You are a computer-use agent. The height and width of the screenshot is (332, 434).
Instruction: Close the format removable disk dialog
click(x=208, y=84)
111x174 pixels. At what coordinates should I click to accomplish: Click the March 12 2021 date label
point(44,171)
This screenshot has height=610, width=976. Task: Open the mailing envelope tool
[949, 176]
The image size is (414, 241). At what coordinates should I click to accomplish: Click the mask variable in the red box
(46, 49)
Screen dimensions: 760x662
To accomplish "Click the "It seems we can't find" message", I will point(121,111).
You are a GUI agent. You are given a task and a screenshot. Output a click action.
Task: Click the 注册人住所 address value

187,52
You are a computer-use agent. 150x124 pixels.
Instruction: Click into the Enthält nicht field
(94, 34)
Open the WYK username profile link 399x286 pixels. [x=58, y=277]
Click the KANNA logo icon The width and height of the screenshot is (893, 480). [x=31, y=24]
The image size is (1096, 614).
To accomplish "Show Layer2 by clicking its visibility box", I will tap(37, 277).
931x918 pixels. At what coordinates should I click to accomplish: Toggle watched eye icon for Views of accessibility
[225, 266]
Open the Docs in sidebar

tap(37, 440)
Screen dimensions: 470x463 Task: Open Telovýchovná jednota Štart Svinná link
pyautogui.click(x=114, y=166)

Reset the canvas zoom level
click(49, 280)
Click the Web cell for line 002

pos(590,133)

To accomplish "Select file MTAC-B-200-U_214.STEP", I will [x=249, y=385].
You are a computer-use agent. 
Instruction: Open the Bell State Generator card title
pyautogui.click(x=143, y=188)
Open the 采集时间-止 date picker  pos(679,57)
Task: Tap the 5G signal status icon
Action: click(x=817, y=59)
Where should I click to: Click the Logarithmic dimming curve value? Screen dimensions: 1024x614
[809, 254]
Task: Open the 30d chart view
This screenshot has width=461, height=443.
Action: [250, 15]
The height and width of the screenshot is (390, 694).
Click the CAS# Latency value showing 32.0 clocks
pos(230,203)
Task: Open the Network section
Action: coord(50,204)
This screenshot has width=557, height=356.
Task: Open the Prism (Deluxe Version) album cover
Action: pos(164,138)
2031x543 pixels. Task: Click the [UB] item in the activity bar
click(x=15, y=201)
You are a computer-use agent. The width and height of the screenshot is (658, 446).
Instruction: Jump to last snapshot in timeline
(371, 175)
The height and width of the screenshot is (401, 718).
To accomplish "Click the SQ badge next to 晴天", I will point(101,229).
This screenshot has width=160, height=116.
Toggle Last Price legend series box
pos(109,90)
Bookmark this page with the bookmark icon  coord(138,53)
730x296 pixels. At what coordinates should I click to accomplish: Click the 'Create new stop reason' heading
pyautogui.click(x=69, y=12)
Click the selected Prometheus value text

☆ ☆ ☆ ☆ ☆

PROBLEM. All lines in the listing above between the line with "Screen dimensions: 470x463" and the line with "Bookmark this page", inclusive, should be set down exactly, and no line outside that range.

WRITTEN ANSWER.
Screen dimensions: 470x463 Task: Open Telovýchovná jednota Štart Svinná link
pyautogui.click(x=114, y=166)

Reset the canvas zoom level
click(49, 280)
Click the Web cell for line 002

pos(590,133)

To accomplish "Select file MTAC-B-200-U_214.STEP", I will [x=249, y=385].
You are a computer-use agent. 
Instruction: Open the Bell State Generator card title
pyautogui.click(x=143, y=188)
Open the 采集时间-止 date picker  pos(679,57)
Task: Tap the 5G signal status icon
Action: click(x=817, y=59)
Where should I click to: Click the Logarithmic dimming curve value? Screen dimensions: 1024x614
[809, 254]
Task: Open the 30d chart view
This screenshot has width=461, height=443.
Action: [250, 15]
The height and width of the screenshot is (390, 694).
Click the CAS# Latency value showing 32.0 clocks
pos(230,203)
Task: Open the Network section
Action: coord(50,204)
This screenshot has width=557, height=356.
Task: Open the Prism (Deluxe Version) album cover
Action: pos(164,138)
2031x543 pixels. Task: Click the [UB] item in the activity bar
click(x=15, y=201)
You are a computer-use agent. The width and height of the screenshot is (658, 446).
Instruction: Jump to last snapshot in timeline
(371, 175)
The height and width of the screenshot is (401, 718).
To accomplish "Click the SQ badge next to 晴天", I will point(101,229).
This screenshot has width=160, height=116.
Toggle Last Price legend series box
pos(109,90)
Bookmark this page with the bookmark icon  coord(138,53)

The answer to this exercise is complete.